Lutefest headliner chosen

By Rob Martin
Arts Editor


Friday, April 8, 2005

Newgrass sensation Nickel Creek will soon offer a country answer to last year’s blues-oriented Lutefest headliners, Indigenous. The youthful trio builds upon bluegrass conventions – incorporating pop, jazz and folk influences into a fresh synthesis all their own.

Nickel Creek’s folktale beginnings give their art an authenticity which pre-packaged musical acts cannot fabricate. Thirteen years ago, mandolin phenomenon Chris Thile met fiddler Sara Watkins and her guitarist brother Sean while attending a bluegrass show at “That Pizza Place” in southern California. The band formed right there and the rest, as they say, is history.

Their self-titled debut album arrived just in time for the folk/bluegrass frenzy set off by the O Brother, Where Art Thou? soundtrack. Good timing helped boost the album to gold status (500,000 albums sold) – much to the band members’ surprise. The group’s second studio recording, 2002’s This Side, proved the group to be more than benefactors of a fad.

Nickel Creek, half of which is instrumental, showcases the trio’s immense technical mastery of string and voice. Thile’s dizzying mandolin licks and Sara’s flowing fiddling embellish tracks like “The Lighthouse’s Tale” and “When You Come Back Down.” The sometimes ecstatic, sometimes contemplative album feels like an acoustic odyssey.

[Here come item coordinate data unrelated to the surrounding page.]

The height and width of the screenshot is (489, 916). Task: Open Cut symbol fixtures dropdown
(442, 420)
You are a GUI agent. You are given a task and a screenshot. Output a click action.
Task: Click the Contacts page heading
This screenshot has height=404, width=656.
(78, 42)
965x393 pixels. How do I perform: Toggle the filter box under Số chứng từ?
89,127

With This Side, Nickel Creek left the heavily instrumental identity of their first album behind, featuring only the vocal-less “Smoothie Song” to tie the two albums together. On This Side, the band wanders deeper into alt-rock and pop influences with songs like their cover of Pavement’s “Spit on a Stranger” and “Green and Gray,” though they never forsake the newgrass twang of their first album.

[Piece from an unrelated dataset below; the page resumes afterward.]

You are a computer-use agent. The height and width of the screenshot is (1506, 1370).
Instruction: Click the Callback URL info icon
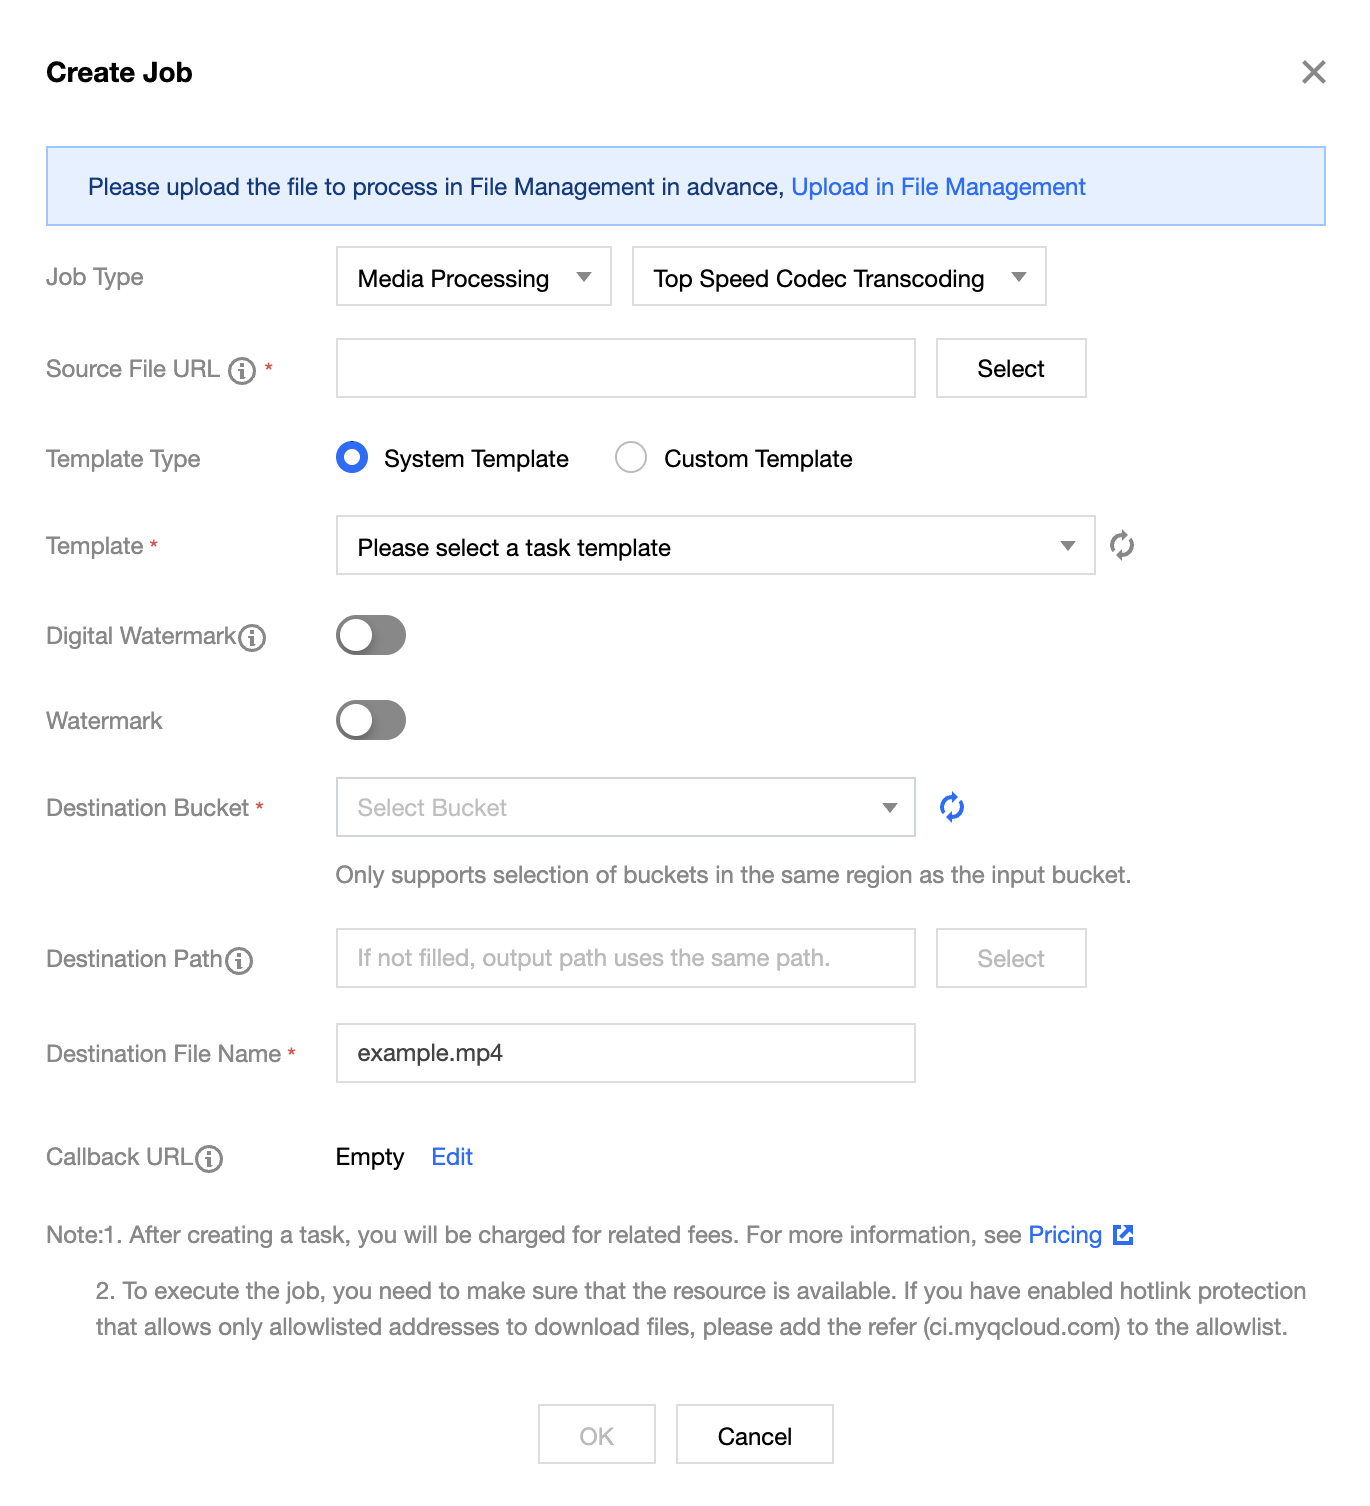pyautogui.click(x=209, y=1159)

With the faithful and compelling cover of bluegrass staple “House Carpenter,” Nickel Creek proved themselves worthy guides to the future of newgrass. This Side further established the trio, winning a Grammy for “Best Contemporary Folk Album;” former winners include Bob Dylan and Bruce Springsteen.

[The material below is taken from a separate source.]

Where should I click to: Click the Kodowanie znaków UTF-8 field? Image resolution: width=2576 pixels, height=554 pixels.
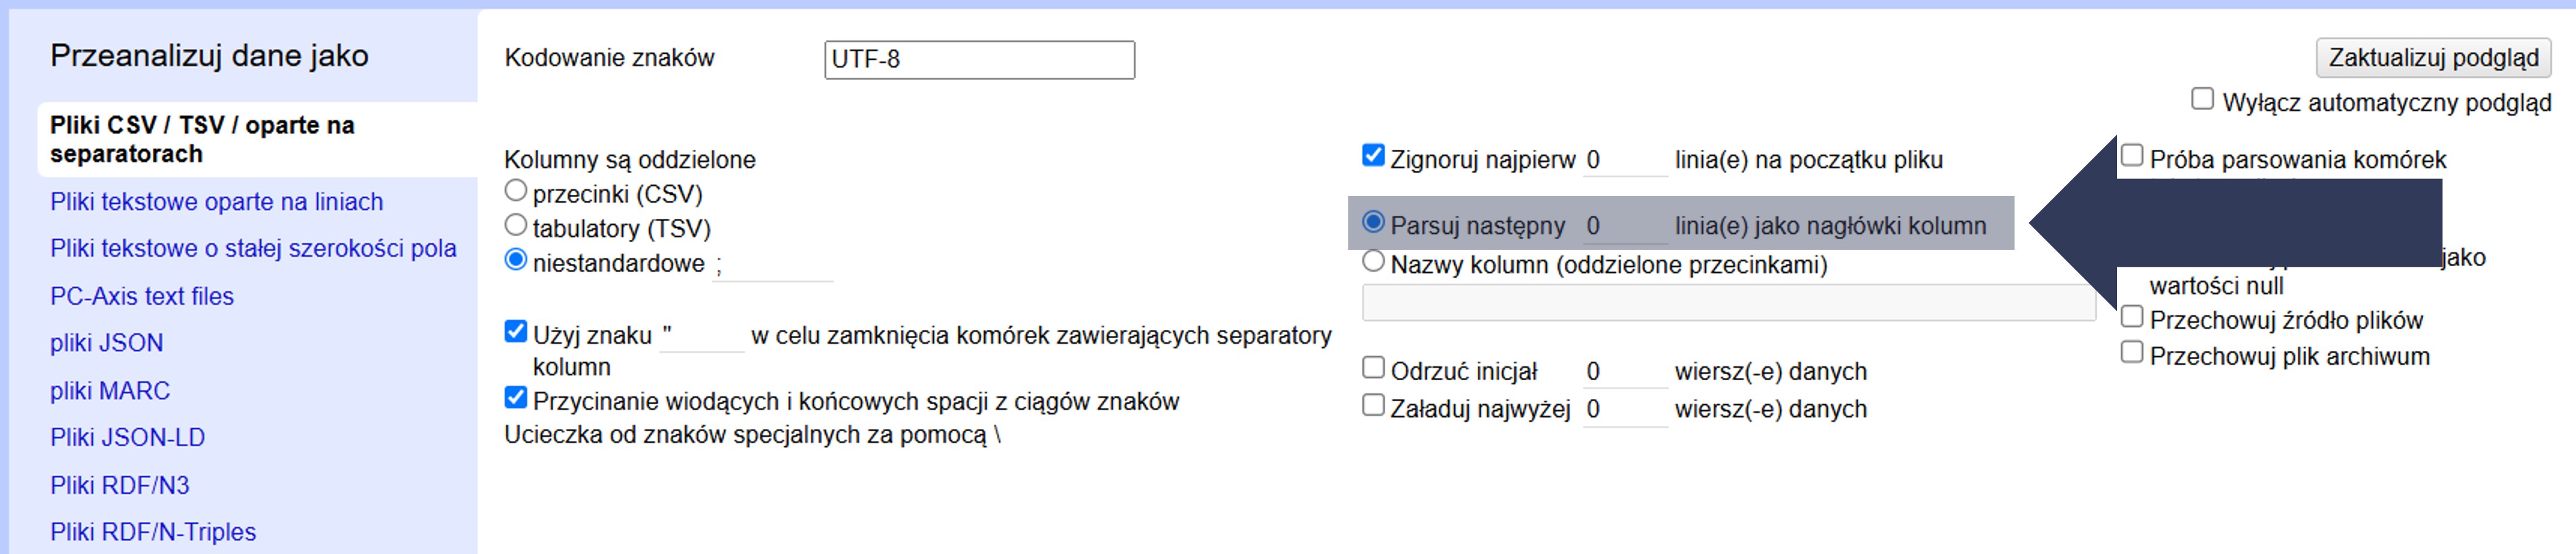pos(978,60)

Nickel Creek records under the Sugar Hill record label, whose artists include Willie Nelson and Dolly Parton. The label’s motto – “contemporary music with traditional roots” – perfectly suits Nickel Creek’s postmodern take on traditional bluegrass.

Most recently, Nickel Creek teamed up with Glen Phillips (Toad the Wet Sprocket) to form the Mutual Admiration Society (MAS). Together, they recorded and mixed their self-titled album in only six days. Nickel Creek provides the soundtrack for the vocal musings of songwriter Phillips.

Aside from Nickel Creek, Chris Thile and Sean Watkins both maintain successful solo projects. Thile recently released his fifth solo effort, Deceiver.

Pause Concert Chair Mary Henry ’06 hopes Nickel Creek will boost Lutefest’s attendance and galvanize the festival’s place among St. Olaf’s annual traditions. “We’re trying to start a new tradition by instilling Lutefest in the hearts of St. Olaf students,” she said.

Fellow newgrassers Trampled By Turtles and St. Olaf’s own Matt Johnson Band, which won St. Olaf ‘s 2004 “Battle of the Bands” will open for Nickel Creek. Four other campus bands will round out the schedule of performers for the day.

Rumors about the potential Lutefest appearances of Death Cab for Cutie and Cake may finally rest in peace – Nickel Creek reigns over this year’s Lutefest. “We want Lutefest to be even bigger and more exciting than last year,” Henry said. “We hope to set a mountaintop standard to continue from in future years.”